A Design Guilld Mark is therefore something for both designer and manufacturer to be proud of as the awarded piece would not exist without one or the other.
In the first of what we hope will become a regular segment interviewing key players of Design Guild Mark awarded manufacturers, we spoke with Tim Cook, product development manager at Gloster, about the William Chair, designed by Mark Gabbertas, which was awarded a Design Guild Mark in 2019.
Give us a brief history of the company.
Gloster’s company history begins in the year 1960 when the Dane Paul Wallevik set up a furniture factory in West Africa. Production was initially aimed at the local market, but within just 10 years the company had become the biggest furniture producer in Africa. The company relocated its production in 1970 to Indonesia where teak, the best timber for use outdoors, has been cultivated on plantations since the 19th century. Having its own sustainable source of teak production is key to Gloster’s philosophy and the factory now has more than 650 permanent employees on the island of Java. Gloster has been synonymous with premium outdoor furniture since the 1980s and is now one of the leading brands worldwide having established a new, self-assured design identity in recent years based on its Danish provenance, Indonesian craftsmanship and international demand – Gloster is a now a truly globalized brand that has at its heart a commitment to the best contemporary design in partnership with a series of world-renowned designers.

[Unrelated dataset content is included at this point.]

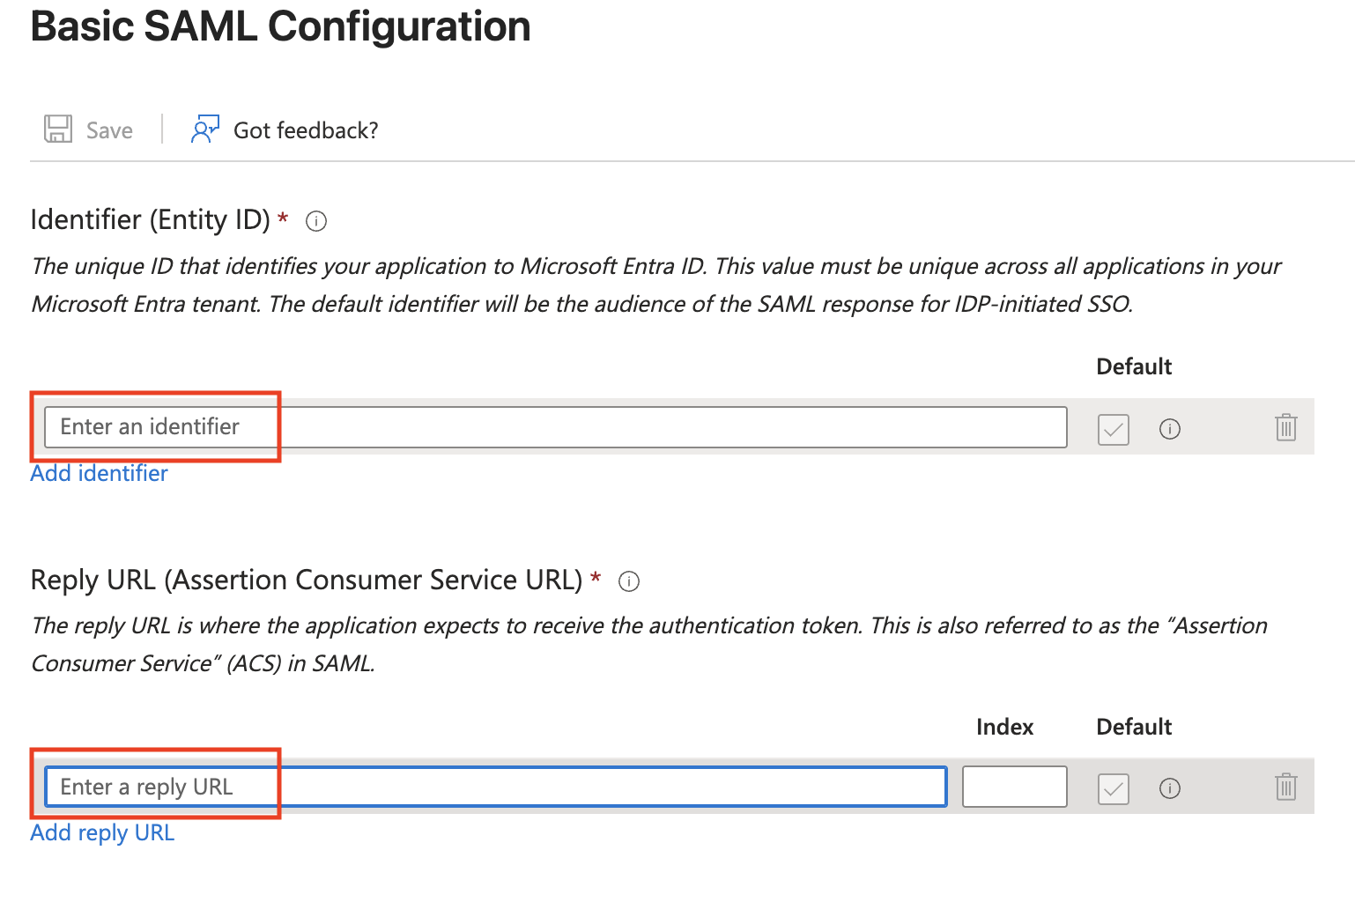Screen dimensions: 1355x902
Task: Click the Identifier (Entity ID) section label
Action: pos(150,219)
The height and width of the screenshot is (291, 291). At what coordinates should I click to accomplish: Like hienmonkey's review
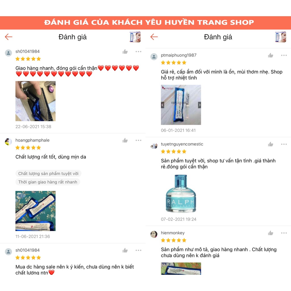click(x=271, y=233)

What best describes the style of Gloster’s furniture?
Gloster has always had a Danish, mid-century modern influence, even though Gloster is a global brand whose collections are designed to work with architectural homes and outdoor spaces to create character, personality and a unique setting.

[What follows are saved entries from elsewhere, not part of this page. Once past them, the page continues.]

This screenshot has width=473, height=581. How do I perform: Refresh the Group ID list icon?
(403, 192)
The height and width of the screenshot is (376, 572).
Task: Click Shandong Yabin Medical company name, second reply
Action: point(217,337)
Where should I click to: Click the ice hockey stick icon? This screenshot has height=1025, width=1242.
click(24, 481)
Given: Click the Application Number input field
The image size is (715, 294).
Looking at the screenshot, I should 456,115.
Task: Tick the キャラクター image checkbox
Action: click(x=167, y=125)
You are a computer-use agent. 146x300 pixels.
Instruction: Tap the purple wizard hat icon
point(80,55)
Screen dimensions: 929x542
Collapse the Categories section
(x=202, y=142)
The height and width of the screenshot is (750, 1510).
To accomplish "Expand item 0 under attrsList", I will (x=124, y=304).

What compromises were made when the William chair was designed to make sure it was viable to manufacture in quantity?
Compromise is something that we try to avoid, we are always striving to come up with the best solutions for manufacturing while retaining as much of the essence of the original design as possible. In actual fact we are more likely to compromise the ease of manufacture to achieve the results that we would expect of a premium furniture brand, than we are to compromise on the design or finished appearance of a product. With the William chair we had to find a way to attach the teak slats to the chair frame without there being any visible sign form the front, and without an unsightly row of screw heads from the back of the chair either. The clean outlook was something that we wanted to retain, as it was this that attracted us to this design in the first place. So in the case of this chair, each slat is held in place on a set of stainless steel pins, which are then locked into position on the frame with a small grub screw that is inserted from the side of the chair frame. The shaping of the slats was also no mean feat either – each slat is individually created, but when assembled gives the look of a seat and back that have been hewn from a solid block of teak. There is not one straight of square edge on any of the slats to give a datum point, so we created a very large number of jigs to make sure that the shaping was carefully controlled at each step of the moulding process.
What do you think makes the William Chair unique?

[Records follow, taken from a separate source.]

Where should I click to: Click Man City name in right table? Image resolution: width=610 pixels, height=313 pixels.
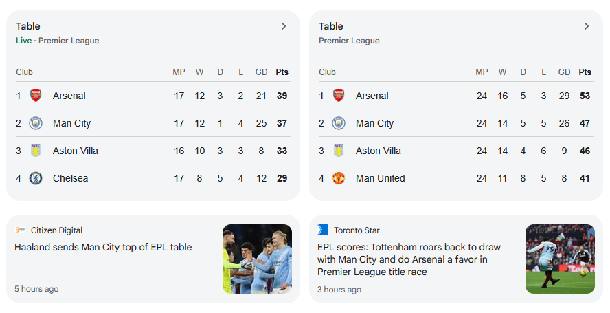tap(374, 123)
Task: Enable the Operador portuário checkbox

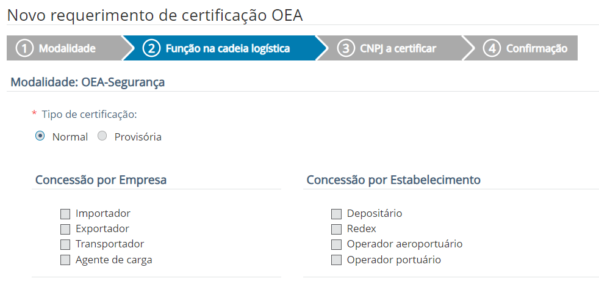Action: (x=336, y=260)
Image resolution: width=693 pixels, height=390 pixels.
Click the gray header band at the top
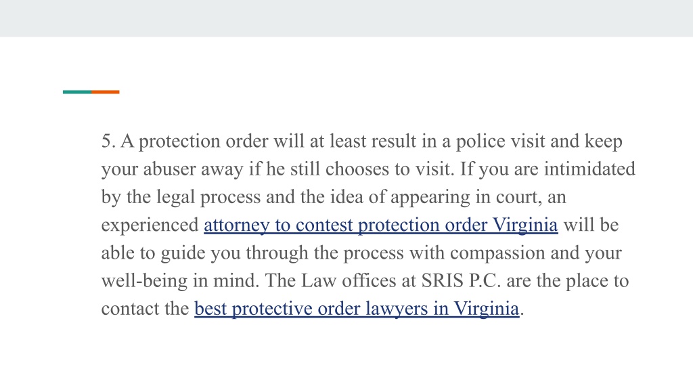[x=347, y=18]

This has been one of my favourite chairs since it was developed and put in to manufacture. The balance of the slender, almost continuous frame, with the beautifully shaped teak slats, has always appealed to me. It is still recognizable as a chair for outdoor use, combining the simple materials of teak and powder coated stainless steel, while also being a unique piece of design.
How do you go about choosing a designer to collaborate on a project with?
We are working with only a very select, small group of trusted designers, who we have worked with for many years. We have a very clear vision of the Gloster brand, where we are now and where we are heading in the future. It’s important to us that there is a story to be told throughout our collection. Our designers must be familiar with this story, to
What is the biggest trend influencing manufacturing in your field at the moment?
The transparency of production is key to include the provenance of materials, the sustainability of processes and the longevity of the end product.
Any predictions on future game changers in your sector?
These are changing and challenging times that we are in right now, no-one knows what is just around the corner. Flexibility is key – the ability to adapt and change to meet market needs. CNC machinery constantly brings advantages in terms of accuracy and consistency, which is very important to us, but we still need to keep our traditional manufacturing heritage in sight, not to lose that human touch.